The storm was officially categorized as a blizzard by the New York office of the National Weather Service, with sustained winds or frequent gusts greater than 35 mph, “considerable” falling and blowing snow, visibility of less than a quarter of a mile and more than three hours of duration. Port Jefferson Village Mayor Margot Garant, Brookhaven Town Supervisor Ed Romaine (R), Town of Huntington Supervisor Chad Luppinacci (R), Suffolk County Executive Steve Bellone (D) and New York Gov. Andrew Cuomo (D) declared states of emergency for each of their respective jurisdictions.
“This storm was actually worse than predicted for us,” Bellone said during a briefing Jan. 5. “We saw up to 16 inches of snow in certain parts of the county. This was, as we discussed, a very difficult and challenging storm because of all the conditions — high rate of snowfall, very rapid rate and high winds. It made it very difficult. I want to thank all of those who heeded our calls to stay off the roads yesterday. There were far too many people on the roads. The result was hundreds of motorists ended up stranded.”
Based on unofficial observations taken Jan. 4 and 5, the highest snowfall total reported by the New York NWS office was in Terryville, where 16.4 inches of snow fell during the storm. Suffolk County appeared to take the brunt of Grayson’s wrath according to the NWS data, not only in actual snowfall, but also as the home to the highest wind gusts in the state during the storm, with gusts exceeding 60 mph.
Despite the substantial snowfall totals, Main Street in Port Jeff Village was up and running and open for business Friday morning, according to Garant, who said the village’s Department of Public Works did an “A++” job in an email.
“We have a good system and a great team in place,” she said, adding she was thrilled with how quickly village streets were passable. “The community really makes this possible for us by staying home and avoiding parking on the snow emergency streets.”
Steve Gallagher, the village’s DPW superintendent, said 22 village DPW employees worked using nine trucks equipped with plows and nine trucks with both plows and sanders to clear the streets.
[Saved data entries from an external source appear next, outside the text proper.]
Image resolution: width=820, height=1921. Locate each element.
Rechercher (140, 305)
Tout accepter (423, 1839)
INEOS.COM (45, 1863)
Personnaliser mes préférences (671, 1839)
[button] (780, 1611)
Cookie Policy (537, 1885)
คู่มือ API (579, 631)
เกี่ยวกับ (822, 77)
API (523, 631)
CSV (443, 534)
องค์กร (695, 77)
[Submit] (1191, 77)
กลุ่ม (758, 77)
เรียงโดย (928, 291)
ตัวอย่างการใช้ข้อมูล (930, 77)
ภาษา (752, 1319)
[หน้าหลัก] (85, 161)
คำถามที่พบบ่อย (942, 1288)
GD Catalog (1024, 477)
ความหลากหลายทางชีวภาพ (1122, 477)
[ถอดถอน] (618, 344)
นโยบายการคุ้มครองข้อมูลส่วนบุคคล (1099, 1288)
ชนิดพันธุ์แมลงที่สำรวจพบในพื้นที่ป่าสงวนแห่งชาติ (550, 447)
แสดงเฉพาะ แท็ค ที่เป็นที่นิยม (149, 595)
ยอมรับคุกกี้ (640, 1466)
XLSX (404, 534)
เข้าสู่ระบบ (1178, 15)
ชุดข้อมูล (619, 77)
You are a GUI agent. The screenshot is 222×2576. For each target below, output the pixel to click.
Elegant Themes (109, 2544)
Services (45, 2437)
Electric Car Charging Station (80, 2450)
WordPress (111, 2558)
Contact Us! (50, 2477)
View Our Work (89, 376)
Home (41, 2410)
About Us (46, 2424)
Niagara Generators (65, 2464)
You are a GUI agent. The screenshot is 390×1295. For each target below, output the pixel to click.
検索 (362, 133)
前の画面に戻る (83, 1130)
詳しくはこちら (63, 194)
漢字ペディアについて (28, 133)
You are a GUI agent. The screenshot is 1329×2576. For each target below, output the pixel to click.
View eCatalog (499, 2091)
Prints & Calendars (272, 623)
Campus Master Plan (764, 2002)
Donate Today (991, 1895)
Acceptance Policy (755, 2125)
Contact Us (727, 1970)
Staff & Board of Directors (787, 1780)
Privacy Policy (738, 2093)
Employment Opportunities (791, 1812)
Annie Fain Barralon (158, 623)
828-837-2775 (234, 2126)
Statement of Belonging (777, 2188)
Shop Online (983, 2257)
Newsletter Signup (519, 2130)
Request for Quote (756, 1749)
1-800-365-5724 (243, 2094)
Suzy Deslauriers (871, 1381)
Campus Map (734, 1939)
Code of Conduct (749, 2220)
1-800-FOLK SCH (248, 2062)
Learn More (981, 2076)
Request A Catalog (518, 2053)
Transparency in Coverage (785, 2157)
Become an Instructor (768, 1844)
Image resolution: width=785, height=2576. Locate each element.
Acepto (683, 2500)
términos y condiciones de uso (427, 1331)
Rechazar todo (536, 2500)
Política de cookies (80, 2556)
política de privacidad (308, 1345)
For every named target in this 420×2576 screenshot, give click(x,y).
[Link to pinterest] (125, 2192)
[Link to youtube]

He estimated the village used between 150 and 200 tons of salt and sand mix to mitigate the impact of road and sidewalk icing. He reiterated Garant’s point that cooperation from the public is critical in returning the village back to business as usual following a storm.
“Village roads were passable at all times thanks to the dedication and commitment of the men in the DPW,” he said. “People staying off the roads and not parking in the streets would help expedite the clearing of the roads and allow a better job.”
PSEG Long Island reported 97 percent of the 21,700 of its customers who lost power as a result of the storm had their service restored by 9 p.m. Jan. 5.
“Our goal, always, is to restore power as quickly and safely as possible,” a spokesperson for the utility said in a press release. “We ask our customers for a fair amount of patience and to know we will be there just as soon as it is safe.”
The storm came in the midst of a record-setting stretch of below freezing temperatures, according to the NWS. A streak of 13 straight days with a maximum temperature below 32 degrees Fahrenheit measured at Long Island McArthur Airport in Islip was snapped Jan. 9. The 13-day duration was the second longest period of below freezing temperatures reported at the airport since 1963.